▶ [Stated exercise]: Copy the records word for word, beginning at the line that contains "At what coordinates" and continuing through the last of the records. Leave the pictures out of your copy.

──────── Data for processing

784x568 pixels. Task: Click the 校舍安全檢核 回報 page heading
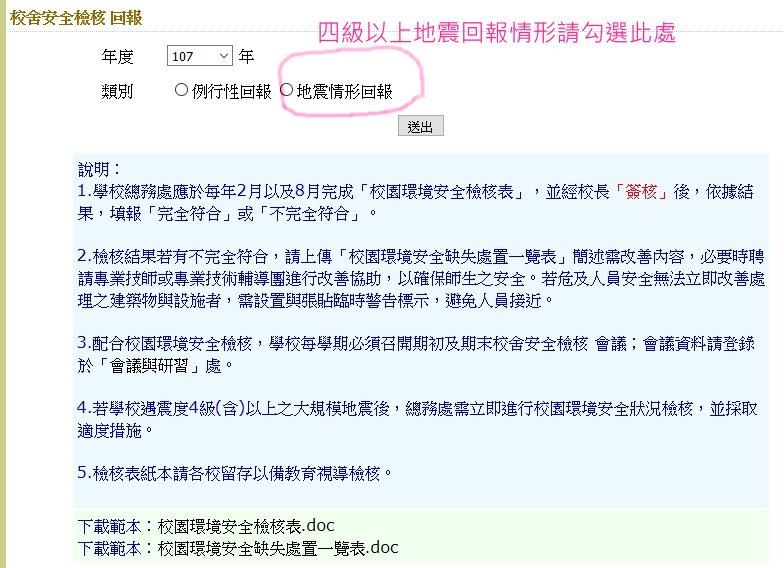pos(74,19)
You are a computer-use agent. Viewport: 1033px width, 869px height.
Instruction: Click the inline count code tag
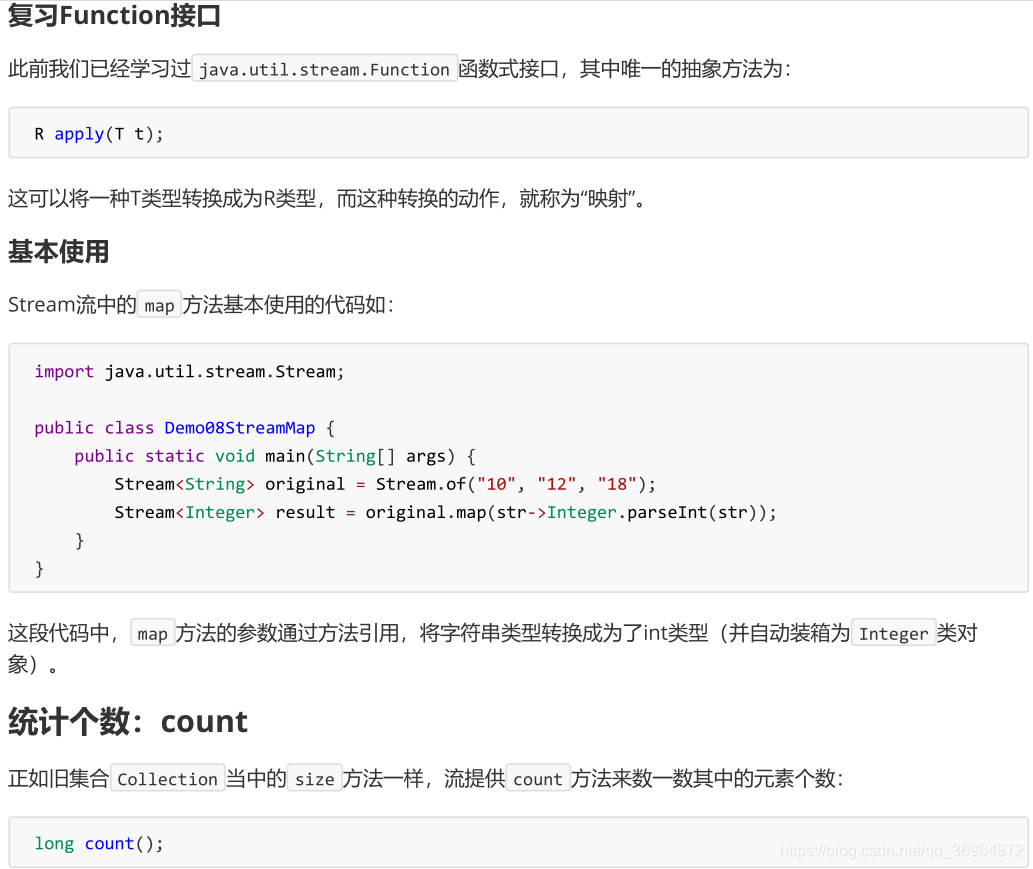coord(538,779)
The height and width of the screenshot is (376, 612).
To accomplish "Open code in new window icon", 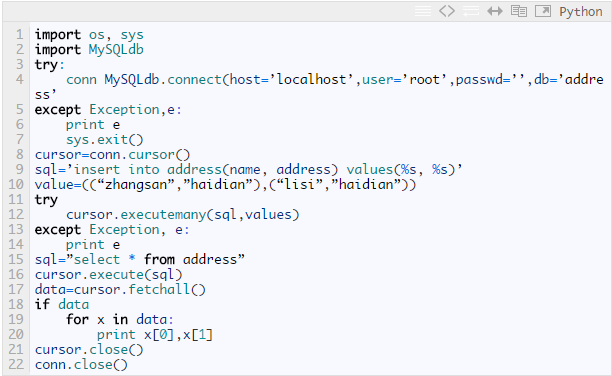I will click(543, 11).
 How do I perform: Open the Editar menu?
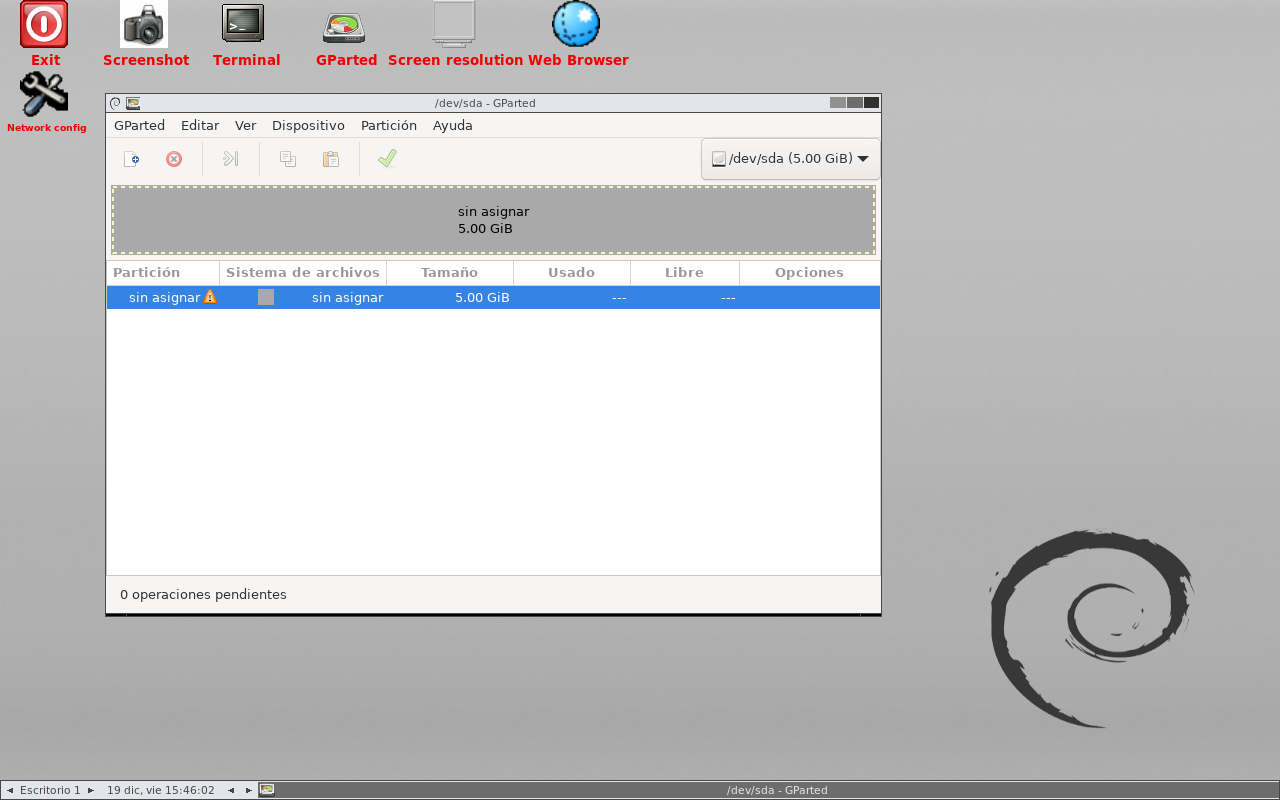click(200, 126)
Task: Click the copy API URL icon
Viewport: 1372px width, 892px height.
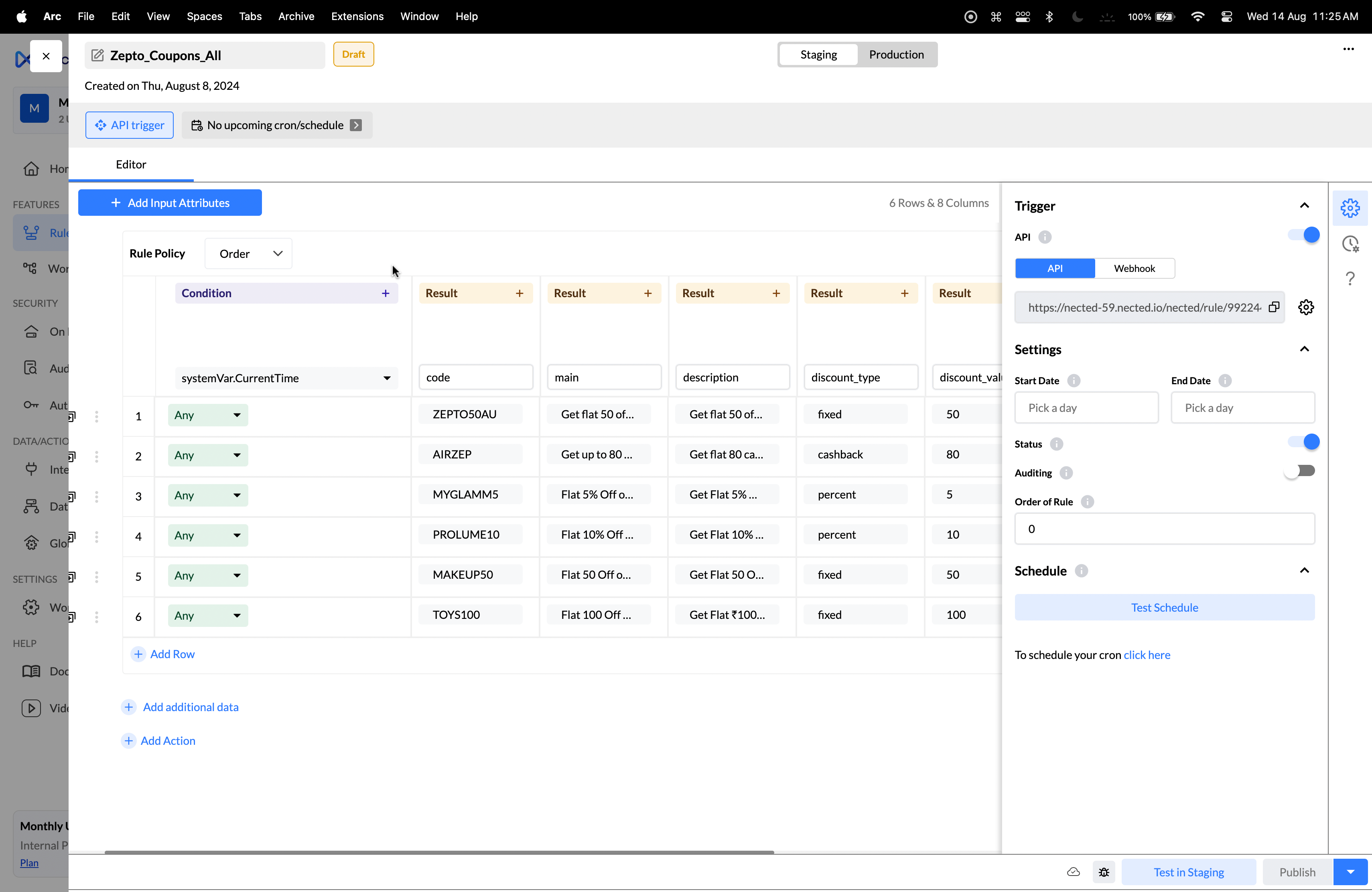Action: pyautogui.click(x=1274, y=307)
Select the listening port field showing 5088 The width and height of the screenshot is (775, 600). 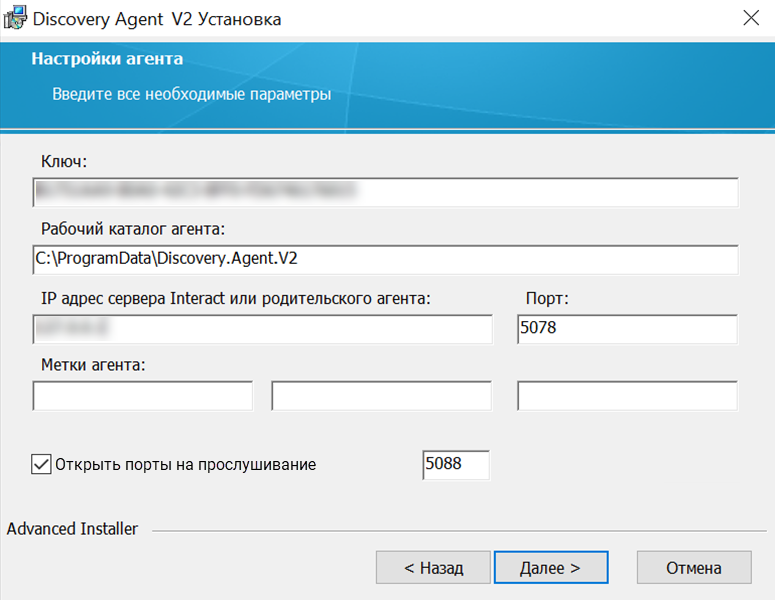[456, 465]
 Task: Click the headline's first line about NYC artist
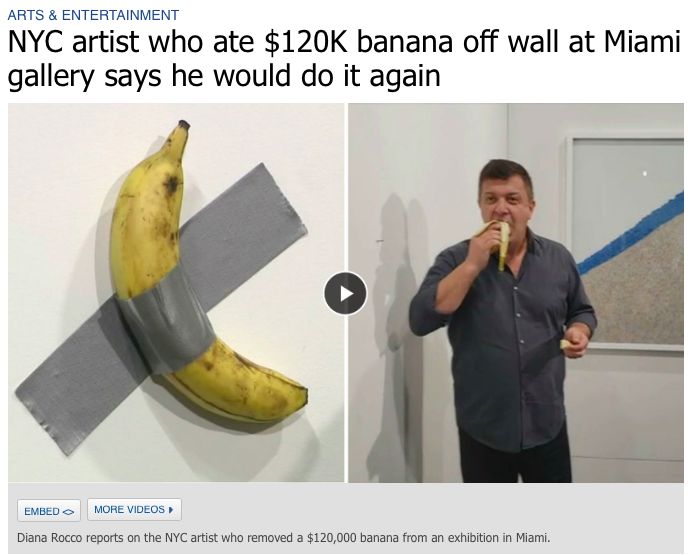pyautogui.click(x=344, y=42)
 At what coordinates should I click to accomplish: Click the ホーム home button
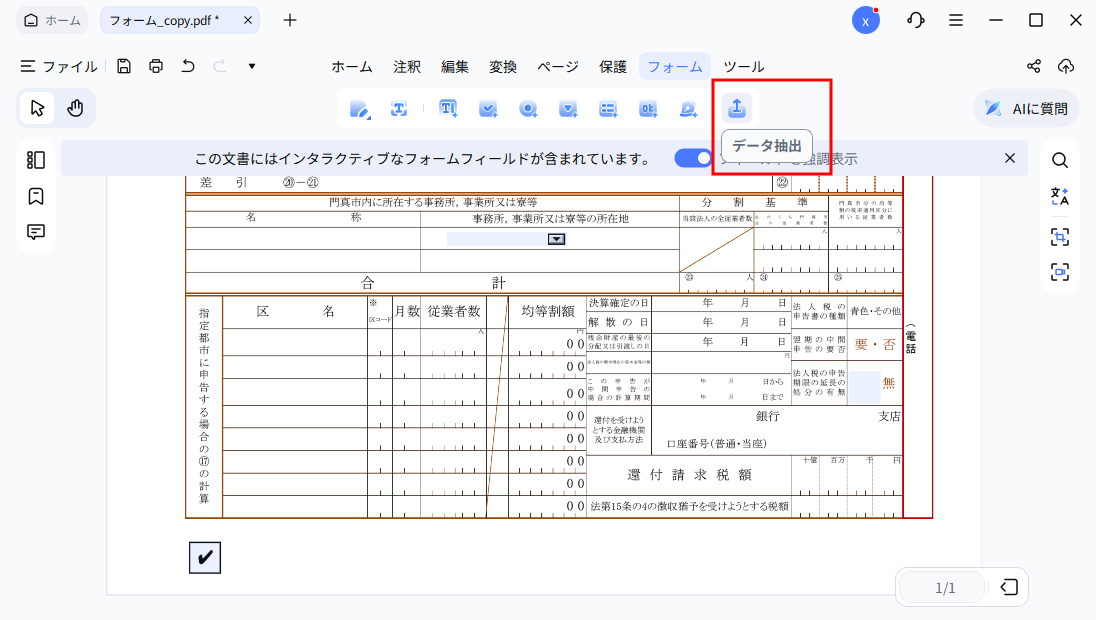tap(51, 19)
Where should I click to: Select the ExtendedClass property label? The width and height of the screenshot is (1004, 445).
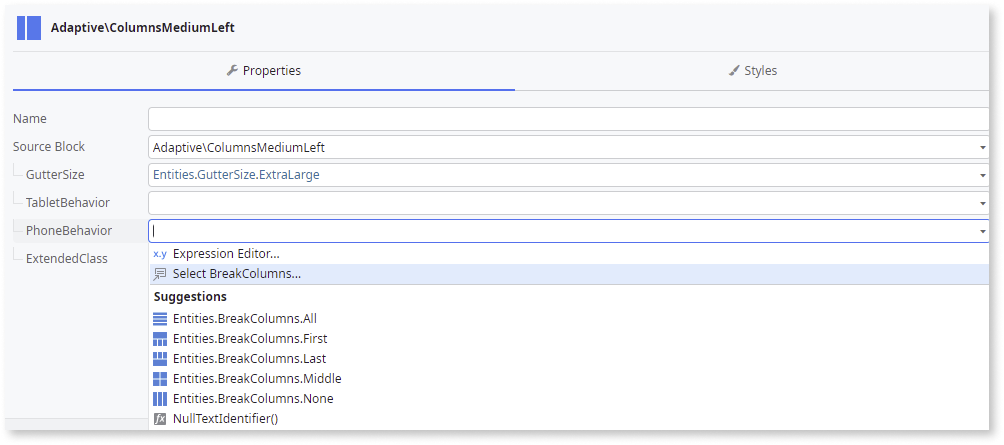pos(67,259)
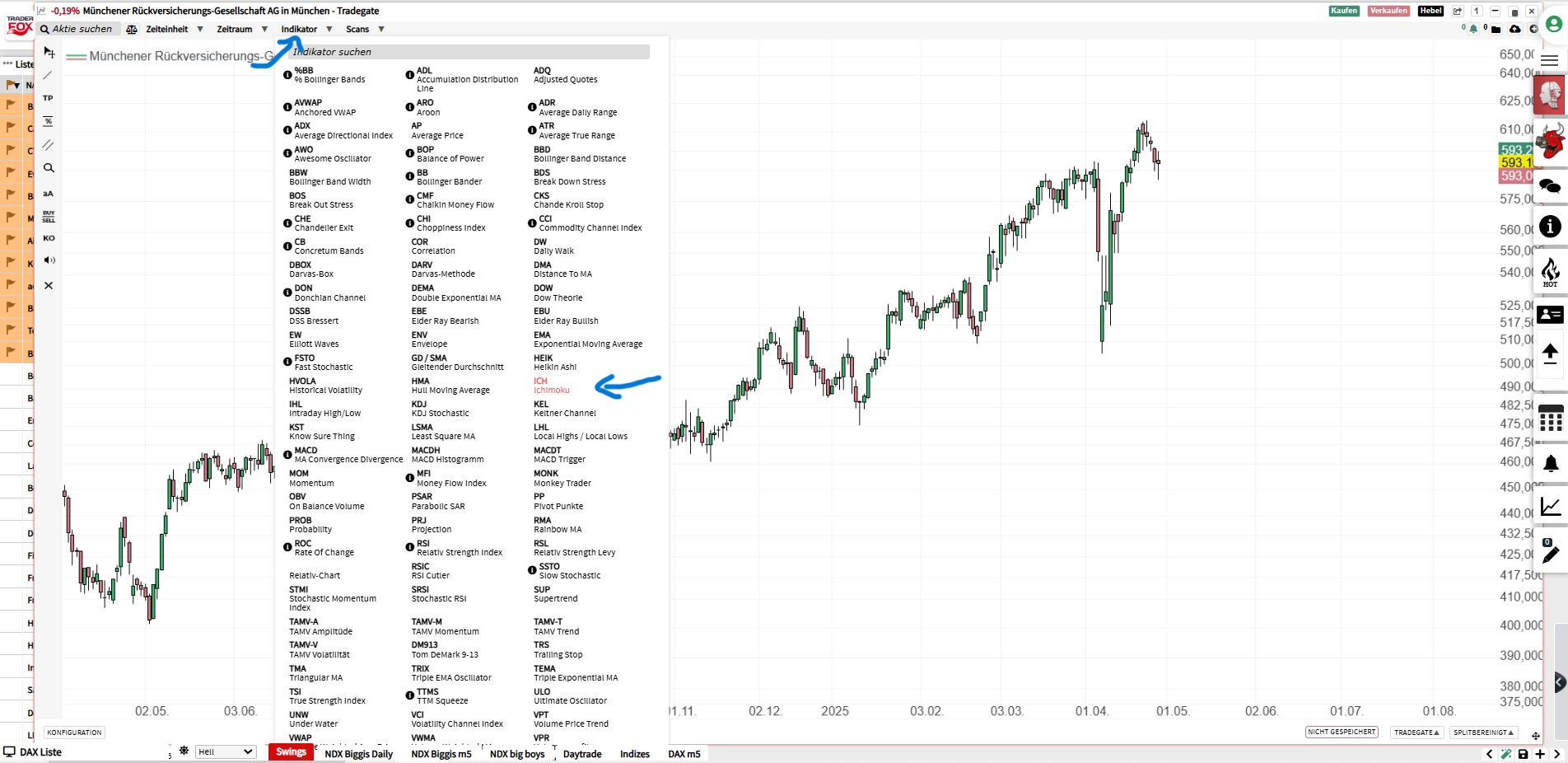
Task: Select the trendline drawing tool
Action: click(x=48, y=75)
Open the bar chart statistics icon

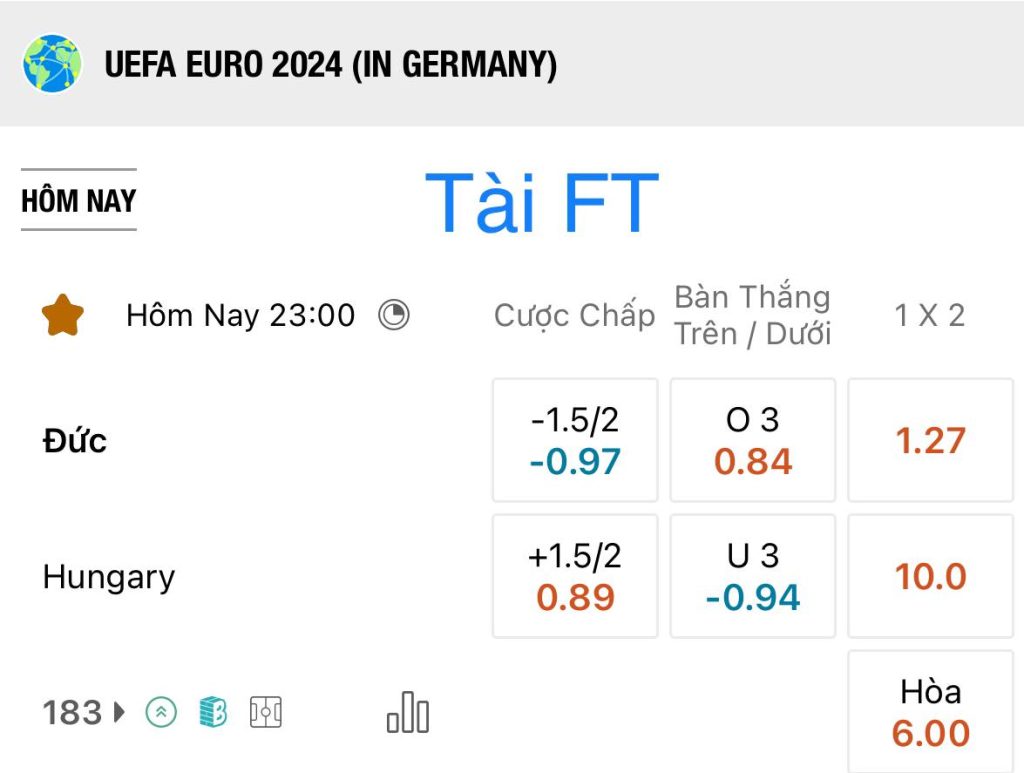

────────────────

▶ [Solved exercise]:
 At what coordinates should I click to accomplish: Click the ホーム home button
tap(51, 19)
Where should I click to: Select the ExtendedClass property label? The width and height of the screenshot is (1004, 445).
pos(67,259)
Task: Select the trendline drawing tool
Action: click(x=48, y=75)
Open the bar chart statistics icon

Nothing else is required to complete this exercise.